● Passage cité
"La République coloniale" par Fred

Publié le par La Bifurcation

undefinedLe titre de l'essai écrit en 2003 par Nicolas Bancel, Pascal Blanchard et Françoise Vergès ("La République coloniale", éditions Hachette Littératures, collection Pluriel Histoire) en résume parfaitement le propos. Comment peut-on juxtaposer ces deux termes antinomiques que sont République et Colonialisme? Le point de départ de leur réflexion est le suivant : pourquoi, malgré la somme impressionnante de travaux historiques réalisés depuis plus de 40 ans sur la période coloniale[1], ne parvient-on pas à créer un savoir colonial collectif digne de ce nom? Il s'agit en effet de ne pas se limiter à un travail d'indignation et/ou de remords, à l'occasion des commémorations de l'abolition de l'esclavage ou de la sortie d'un livre obscène comme celui d'Aussaresses, par exemple. C'est à ce prix seulement que nous pourrons tenter de comprendre quelles sont les répercussions de la période coloniale sur la société actuelle, aussi bien du côté de l'ancien colonisateur que de celui des peuples postcolonisés. Seules la fabrication et la diffusion d'un tel savoir collectif pourra nous préserver de nouveaux projets de loi indécents visant à reconnaître les "bienfaits" de la colonisation (loi du 23 février 2005) ou d'initiatives de quelques élus fascisant souhaitant réhabiliter d'anciens membres de l'OAS.

● Extraits des items
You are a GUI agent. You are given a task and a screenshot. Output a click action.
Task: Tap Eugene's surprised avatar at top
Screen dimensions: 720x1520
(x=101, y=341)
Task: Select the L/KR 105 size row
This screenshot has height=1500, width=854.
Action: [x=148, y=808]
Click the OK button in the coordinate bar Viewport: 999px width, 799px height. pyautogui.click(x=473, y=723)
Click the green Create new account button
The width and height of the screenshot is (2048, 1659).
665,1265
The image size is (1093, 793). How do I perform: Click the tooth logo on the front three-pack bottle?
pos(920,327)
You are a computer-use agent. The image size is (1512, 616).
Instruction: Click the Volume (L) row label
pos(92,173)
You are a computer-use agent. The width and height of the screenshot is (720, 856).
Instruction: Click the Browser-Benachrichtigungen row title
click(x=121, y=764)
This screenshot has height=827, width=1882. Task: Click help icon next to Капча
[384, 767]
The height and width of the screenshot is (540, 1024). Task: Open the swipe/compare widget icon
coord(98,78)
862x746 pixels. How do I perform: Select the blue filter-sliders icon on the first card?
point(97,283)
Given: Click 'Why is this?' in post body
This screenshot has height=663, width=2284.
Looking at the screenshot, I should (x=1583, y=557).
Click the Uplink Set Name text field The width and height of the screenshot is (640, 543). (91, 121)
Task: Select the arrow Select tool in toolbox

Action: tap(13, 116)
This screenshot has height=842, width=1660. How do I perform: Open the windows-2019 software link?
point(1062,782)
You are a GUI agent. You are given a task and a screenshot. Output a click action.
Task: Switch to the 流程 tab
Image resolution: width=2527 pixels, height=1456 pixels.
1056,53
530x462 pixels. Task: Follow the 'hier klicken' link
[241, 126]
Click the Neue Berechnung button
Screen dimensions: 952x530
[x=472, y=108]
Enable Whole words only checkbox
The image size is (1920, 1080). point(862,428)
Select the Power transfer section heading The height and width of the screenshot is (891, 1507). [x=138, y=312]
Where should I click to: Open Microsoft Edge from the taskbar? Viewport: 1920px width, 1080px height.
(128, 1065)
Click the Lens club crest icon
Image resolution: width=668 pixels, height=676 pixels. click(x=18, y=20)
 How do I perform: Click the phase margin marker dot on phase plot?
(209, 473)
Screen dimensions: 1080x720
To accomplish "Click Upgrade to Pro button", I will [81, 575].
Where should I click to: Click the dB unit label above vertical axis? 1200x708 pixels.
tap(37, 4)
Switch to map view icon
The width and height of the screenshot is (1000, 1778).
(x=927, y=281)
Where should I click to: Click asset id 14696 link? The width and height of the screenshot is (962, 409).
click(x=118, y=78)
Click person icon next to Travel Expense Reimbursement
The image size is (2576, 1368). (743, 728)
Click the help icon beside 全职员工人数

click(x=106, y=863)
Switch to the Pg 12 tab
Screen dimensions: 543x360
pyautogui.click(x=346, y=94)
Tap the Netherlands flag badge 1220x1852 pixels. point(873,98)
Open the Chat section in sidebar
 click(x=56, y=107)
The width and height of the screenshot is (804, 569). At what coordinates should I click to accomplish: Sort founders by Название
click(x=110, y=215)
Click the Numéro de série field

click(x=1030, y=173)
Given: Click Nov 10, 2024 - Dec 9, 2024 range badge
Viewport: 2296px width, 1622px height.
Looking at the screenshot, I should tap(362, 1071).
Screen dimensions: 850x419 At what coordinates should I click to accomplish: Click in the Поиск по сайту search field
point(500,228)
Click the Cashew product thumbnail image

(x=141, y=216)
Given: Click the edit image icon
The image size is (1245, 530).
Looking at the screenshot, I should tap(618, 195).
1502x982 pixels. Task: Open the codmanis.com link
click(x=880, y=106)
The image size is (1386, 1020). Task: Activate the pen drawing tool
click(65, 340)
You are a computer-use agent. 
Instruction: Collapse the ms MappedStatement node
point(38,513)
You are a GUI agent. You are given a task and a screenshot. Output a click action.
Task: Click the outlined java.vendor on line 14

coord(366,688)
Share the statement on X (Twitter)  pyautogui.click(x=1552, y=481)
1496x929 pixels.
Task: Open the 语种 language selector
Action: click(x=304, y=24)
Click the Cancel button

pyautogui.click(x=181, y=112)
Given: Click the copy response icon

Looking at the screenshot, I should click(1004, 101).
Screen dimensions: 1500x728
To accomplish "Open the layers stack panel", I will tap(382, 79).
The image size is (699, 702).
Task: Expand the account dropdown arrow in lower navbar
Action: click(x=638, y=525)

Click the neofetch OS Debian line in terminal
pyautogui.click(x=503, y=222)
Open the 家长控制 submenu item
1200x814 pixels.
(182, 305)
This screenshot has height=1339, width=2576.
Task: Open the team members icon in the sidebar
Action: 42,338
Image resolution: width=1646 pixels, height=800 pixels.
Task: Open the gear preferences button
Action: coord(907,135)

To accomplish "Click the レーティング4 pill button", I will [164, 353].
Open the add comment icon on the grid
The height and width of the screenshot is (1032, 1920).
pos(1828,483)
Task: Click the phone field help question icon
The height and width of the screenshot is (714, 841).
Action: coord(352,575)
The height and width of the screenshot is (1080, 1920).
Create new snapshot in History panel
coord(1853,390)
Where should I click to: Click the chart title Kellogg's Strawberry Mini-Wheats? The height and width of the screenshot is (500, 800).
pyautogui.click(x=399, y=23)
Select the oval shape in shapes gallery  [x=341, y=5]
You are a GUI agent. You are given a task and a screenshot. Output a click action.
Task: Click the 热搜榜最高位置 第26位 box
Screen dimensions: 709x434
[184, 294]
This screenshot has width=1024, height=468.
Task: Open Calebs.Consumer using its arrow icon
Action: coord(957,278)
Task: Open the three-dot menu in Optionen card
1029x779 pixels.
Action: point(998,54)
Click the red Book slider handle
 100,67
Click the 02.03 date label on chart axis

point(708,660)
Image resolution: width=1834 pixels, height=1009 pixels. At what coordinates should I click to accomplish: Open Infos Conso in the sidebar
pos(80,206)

● Vos consignes
Recopiez le passage cité en entier, à l'identique. Seul le passage cité doit servir de référence.

● Réponse attendue
"La République coloniale" par Fred

Publié le par La Bifurcation

undefinedLe titre de l'essai écrit en 2003 par Nicolas Bancel, Pascal Blanchard et Françoise Vergès ("La République coloniale", éditions Hachette Littératures, collection Pluriel Histoire) en résume parfaitement le propos. Comment peut-on juxtaposer ces deux termes antinomiques que sont République et Colonialisme? Le point de départ de leur réflexion est le suivant : pourquoi, malgré la somme impressionnante de travaux historiques réalisés depuis plus de 40 ans sur la période coloniale[1], ne parvient-on pas à créer un savoir colonial collectif digne de ce nom? Il s'agit en effet de ne pas se limiter à un travail d'indignation et/ou de remords, à l'occasion des commémorations de l'abolition de l'esclavage ou de la sortie d'un livre obscène comme celui d'Aussaresses, par exemple. C'est à ce prix seulement que nous pourrons tenter de comprendre quelles sont les répercussions de la période coloniale sur la société actuelle, aussi bien du côté de l'ancien colonisateur que de celui des peuples postcolonisés. Seules la fabrication et la diffusion d'un tel savoir collectif pourra nous préserver de nouveaux projets de loi indécents visant à reconnaître les "bienfaits" de la colonisation (loi du 23 février 2005) ou d'initiatives de quelques élus fascisant souhaitant réhabiliter d'anciens membres de l'OAS.